__THE PROBLEM__. Transcribe exactly, leaving out pictures, the lines from the one that holds "At what coordinates" through the end of the data below, including both end lines and no others.

__DATASET RECORDS__.
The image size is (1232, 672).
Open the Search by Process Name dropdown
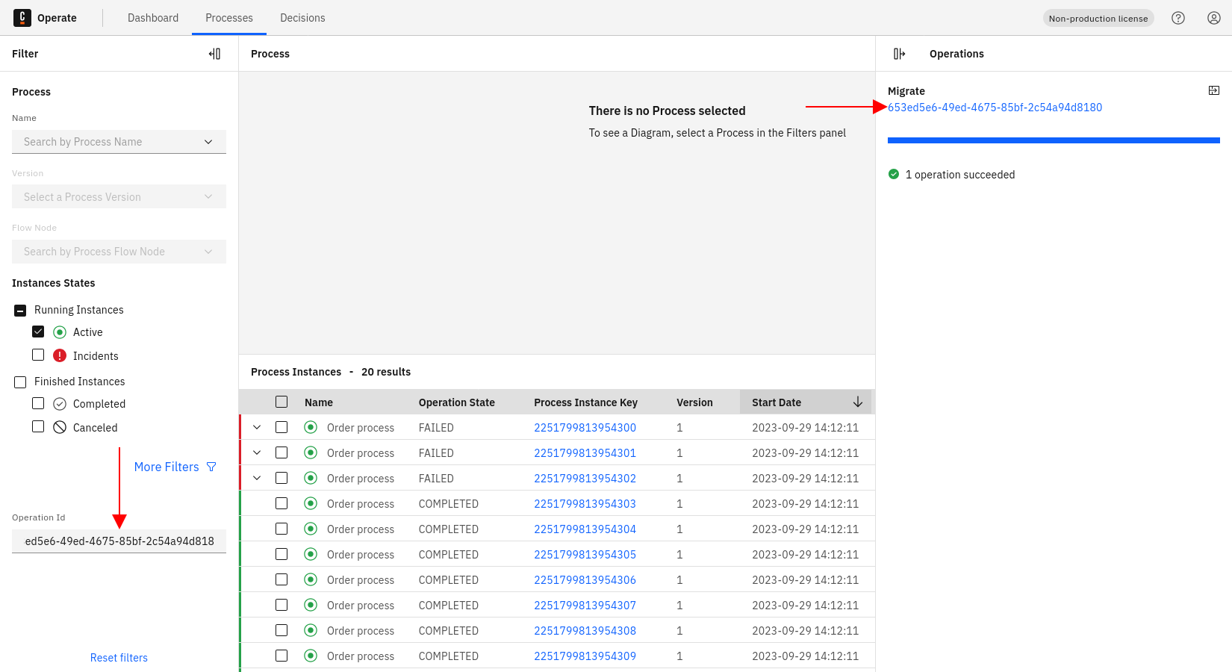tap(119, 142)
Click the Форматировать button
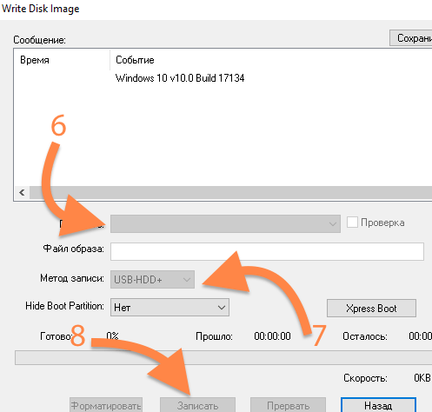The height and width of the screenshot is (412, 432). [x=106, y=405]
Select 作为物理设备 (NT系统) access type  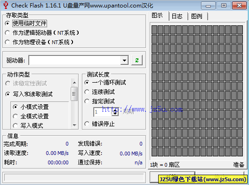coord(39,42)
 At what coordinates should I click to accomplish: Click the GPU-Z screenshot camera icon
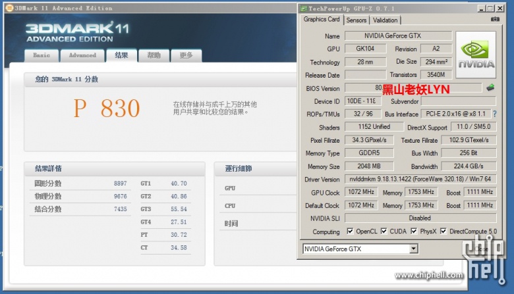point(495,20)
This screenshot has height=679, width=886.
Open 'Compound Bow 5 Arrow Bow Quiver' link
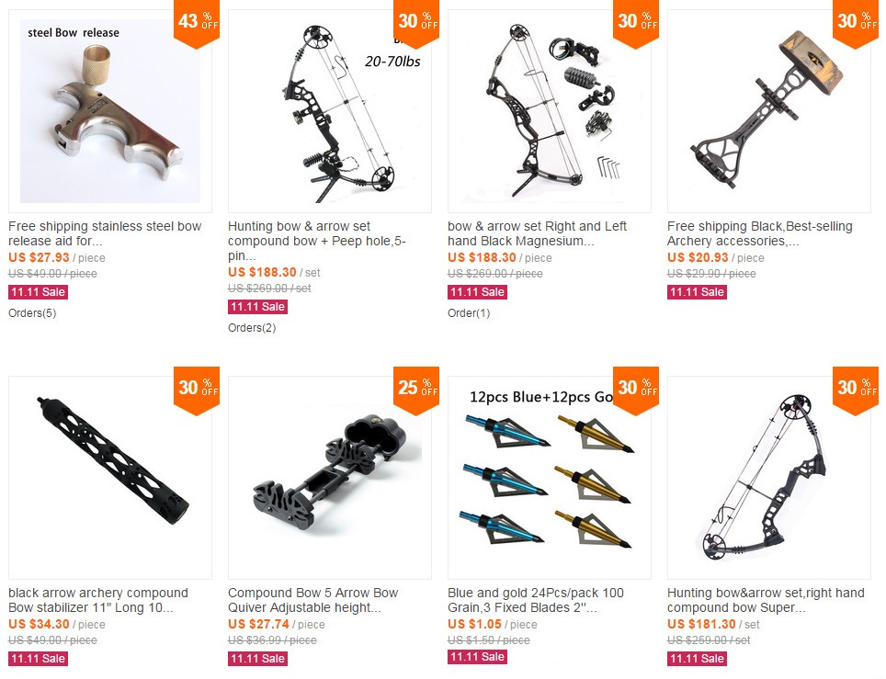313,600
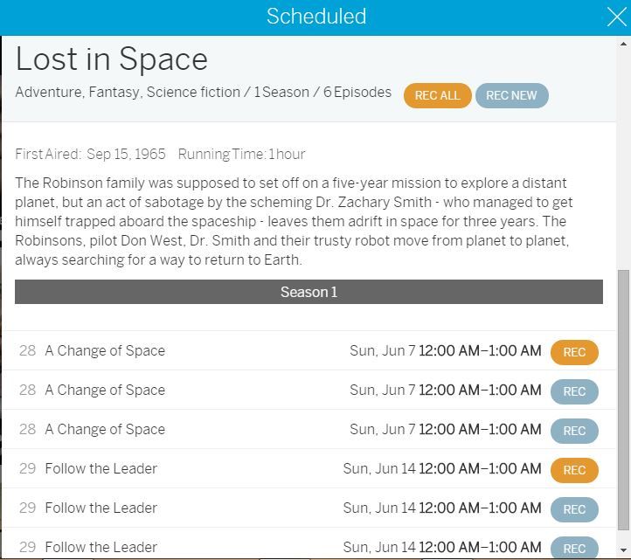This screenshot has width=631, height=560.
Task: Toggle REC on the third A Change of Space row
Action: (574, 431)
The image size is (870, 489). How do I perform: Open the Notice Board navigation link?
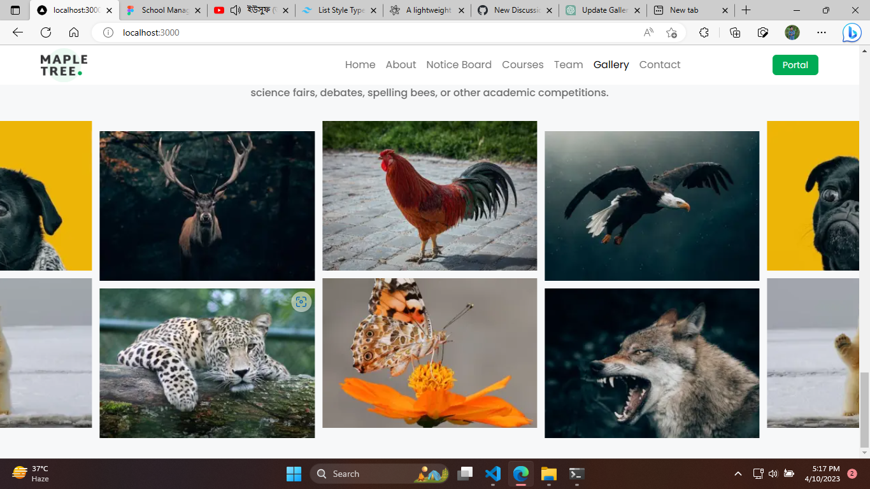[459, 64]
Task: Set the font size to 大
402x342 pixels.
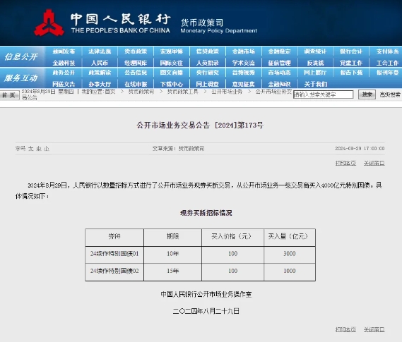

__SOLUTION FOR THIS EXERCISE__.
 At what coordinates should I click to accomplish: Click the GPU-Z screenshot camera icon
point(495,20)
This screenshot has height=679, width=886.
Open 'Compound Bow 5 Arrow Bow Quiver' link
313,600
This screenshot has width=631, height=560.
Task: Toggle REC on the third A Change of Space row
Action: (574, 431)
The image size is (870, 489). How do I perform: Open the Notice Board navigation link?
[459, 64]
Task: Set the font size to 大
402x342 pixels.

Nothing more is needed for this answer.